For me, and my very personal view, Fontana is the one who tears open the curtain and lets light shine through, even if the black sails are obscured behind the cuts. An artist of spatial art and one of the forerunners of the art that is understood not only as a work but as a gesture, a gesture, around and in the context of actions on the space, as the activation of a narrative, of which much is practised today.

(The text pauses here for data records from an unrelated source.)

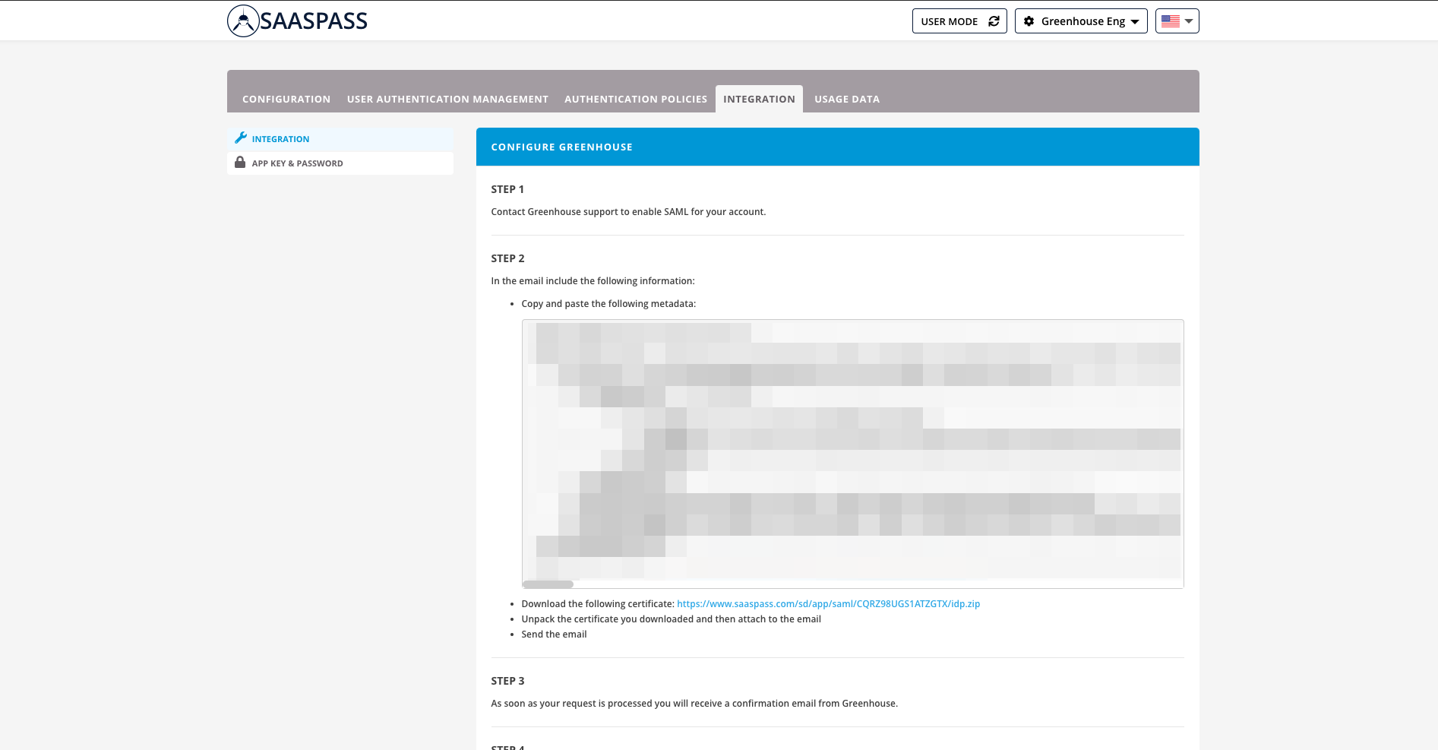1438x750 pixels.
Task: Open App Key & Password sidebar item
Action: click(x=297, y=163)
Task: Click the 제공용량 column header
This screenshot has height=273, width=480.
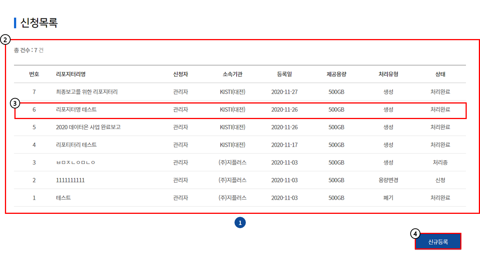Action: [x=336, y=74]
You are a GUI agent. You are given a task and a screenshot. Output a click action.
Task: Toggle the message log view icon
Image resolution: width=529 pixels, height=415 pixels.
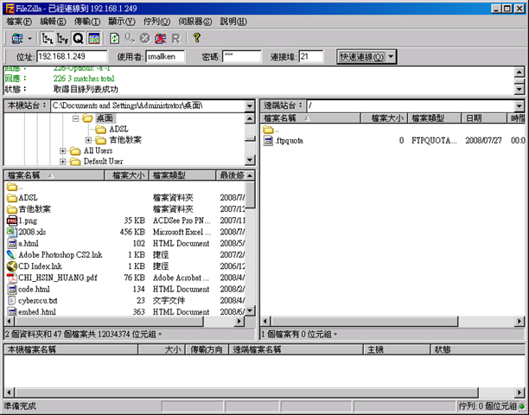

His cuts illuminate all this, opening up new perspectives on art, new points of view about the world, as well as new questions. The wound, for this, is not just pain, the wound highlights the idea of mortality, shortness, uncertainty and fragility. The wound makes us think, makes us question, and this practice is vital to ensure that we remain in the right place. As hard as it is to be a victim and as difficult as it is in a perfect tale of existence it is ideal (and right) to gain knowledge only by positive reinforcements. As long as we as a society do not want to be a part of the suffering of others as well as our own, we're bound to remain in the unsolved and to live in an unfulfilled reality.

So let us enjoy the cinema and its happy endings, its beauty that we take for granted and which we misunderstand and take as a model of life as the visual arts, contrary to what they appear are the product of pain, and every artist, in order to tell a piece of truth, had to go through the pain.